GİRİŞ

Savaş sonrası Alman edebiyatının en önemli yazarlarından biri olan Friedrich Dürrenmatt 5 Ocak 1921 tarihinde Bern yakınlarındaki Konolfingen’de doğmuştur. Aralık 1990 tarihinde de Almanya’da ölmüştür. Daha çok tiyatro alanında yapıtlar veren Dürrenmatt, Aristophanes hayranı olduğunu her zaman dile getirmiştir.

F. Dürrenmatt yapıtlarında genelde hep aynı konuları işlemiştir. Dünyadaki kaosu, düzensizliği, haksızlığı ve adaletsizliği ele alırken, hayalinde küçük bir vatan, şehir ya da toplum yaratır. Bu nedenle yapıtların çoğu kurmacadır. Bu kurmaca yapıtlarla dünyanın sorunlarını ve bireylerin sorumluluklarını vurgulamaya çalışır. Ancak yapıtlarında okuyucuya-izleyiciye bir çözüm yolu önermez.

Büyük Romuluss adlı yapıtında: Kurulduğu tarihten itibaren durmadan cinayetler işleyen ve binlerce günahsız insanın cesetleri üzerinde yükselen bir imparatorluğu cezalandırmak için, Romuluss kendini yargıç ilan eder. Romuluss barışın ve insan sevgisinin varlığına inandığından, Romanın çöküşü için zorunluluktan imparator olur. İmparator olmakla kendini kurban durumuna sokması da bir sonuç vermemiştir. Çünkü ileride yıktığı Roma imparatorluğu gibi nice imparatorluklar kurulacaktır.

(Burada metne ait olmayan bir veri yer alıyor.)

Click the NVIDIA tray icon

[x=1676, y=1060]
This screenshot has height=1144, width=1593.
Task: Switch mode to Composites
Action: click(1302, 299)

Romuluss son Roma İmparatorudur. M.S. 476’nın 15 Mart sabahında Roma birliklerinin German birlikleri karşısında bozguna uğrayıp dağıldıkları ve Roma’ya doğru ilerlemekte oldukları haberi gelir. German imparatoru Odoaker’in Romuluss’un hem ev hemde tavuk çiftliği olarak kullandığı Campana’daki villasına gelmesi birkaç saatlik zaman süresidir. Ancak Romuluss, çevresindekilerin bu haberden duydukları endişeyi duymaz, tersine gayet rahat bir biçimde gününü kendisi ve tavuklarıyla ilgilenerek geçirir. Karısı Julia, kızı Rea, Doğu Roma imparatoru Zeno, Roma asilzadesi Emilian ve işadamı Cesar, Romuluss’u Germanlara karşı koymaya, yani savaşmaya ikna edemeyince, Sicilya’ya bir sal ile kaçmayı denerler ve yolda boğularak ölürler.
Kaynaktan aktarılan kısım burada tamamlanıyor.